Я молчал. Да и что я мог на это ответить, кроме того, что ребята действительно перестарались? Писец нетерпеливо пожал плечами.

- Сиятельный прокуратор не любит, когда им пытаются манипулировать. Он не верит, что такой червяк, как ты, способен на все эти… - он поискал нужное слово. - …безумства. Так что дело тут явно нечисто. Назови свое настоящее имя, и сиятельный прокуратор отпустит тебя на все четыре стороны. Конечно, без плетей не обойдется, но, по сравнению с крестом…

Я молчал. Писец подошел ко мне вплотную.

- Не будь идиотом, - сказал он. - Тебе крупно повезло. Обычно на праздник мы казним одного, но сейчас вышло так, что есть сразу двое, и они, в отличие от тебя, настоящие преступники, разбойники и убийцы. Ты нам не нужен, слышишь? Приходи в другой раз, и я сам с удовольствием напишу твой приговор. Но сегодня ты лишний. Назови свое имя и убирайся. Ну какой из тебя царь Еуды? Разве ты похож на царя?
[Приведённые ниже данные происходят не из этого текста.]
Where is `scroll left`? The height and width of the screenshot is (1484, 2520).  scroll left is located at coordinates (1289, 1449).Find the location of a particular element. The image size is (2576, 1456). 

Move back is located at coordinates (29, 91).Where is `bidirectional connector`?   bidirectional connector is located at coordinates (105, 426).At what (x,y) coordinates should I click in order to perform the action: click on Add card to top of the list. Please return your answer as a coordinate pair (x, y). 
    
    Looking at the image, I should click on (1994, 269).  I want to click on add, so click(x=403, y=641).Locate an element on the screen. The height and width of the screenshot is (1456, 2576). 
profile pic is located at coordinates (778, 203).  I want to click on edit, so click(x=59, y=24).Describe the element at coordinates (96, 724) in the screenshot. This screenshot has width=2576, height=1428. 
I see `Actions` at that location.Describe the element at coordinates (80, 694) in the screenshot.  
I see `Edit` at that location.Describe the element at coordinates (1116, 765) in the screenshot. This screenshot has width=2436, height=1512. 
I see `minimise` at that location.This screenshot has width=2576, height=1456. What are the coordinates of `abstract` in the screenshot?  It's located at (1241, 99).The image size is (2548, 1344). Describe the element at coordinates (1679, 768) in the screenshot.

Я вспомнил, что кивать мне разрешается, и кивнул. Чиновник вздохнул, развел руками и вернулся к своему "сиятельному". Снова зазвенели, запрыгали по залу твердые ромайские слова. Именно в этот момент судья удостоил меня тем самым единственным взглядом, о котором я уже упоминал. Просто слегка шевельнул головой и, как корова языком, мазнул по мне своими белесыми, заплывшими в жировых складках глазками. Я думаю, что он хотел определить - нет ли тут, случаем, непозволительного возмущения против основ бытия? Нет ли тут бунта, коим являлось бы отсутствие на моем лице священного ужаса перед наказанием?

Но ужас был, он отчетливо читался на моем лице, и это успокоило судью, что, в свою очередь, спасло меня от излишних мучений. Ведь жирный вершитель моей судьбы не мог знать, что я смертельно боюсь вовсе не наказания, а, наоборот, его отмены. Мое сердце уходило в пятки от одной мысли о том, что меня и в самом деле могут помиловать, всыпать несколько плетей и выбросить назад, на улицу, к укоризненным взглядам Шимона, Йоханана и всей кумранской общины. Я уже представлял себе, как кто-нибудь из товарищей говорит, меряя меня презрительным взглядом: "Это ничтожество вообще ни на что не годится. Даже ромаи отказались его казнить, а уж ромаи казнят все, что шевелится!"

Судья проскрипел что-то очень короткое, чиновник поклонился и тут же принялся писать; я ждал, затаив дыхание. Наконец он закончил, посмотрел на меня, покачал головой и, подняв со столика пергамент, огласил приговор:

- Мошенник и вор, именующий себя Ешу бен-Адам, приговаривается к казни на кресте!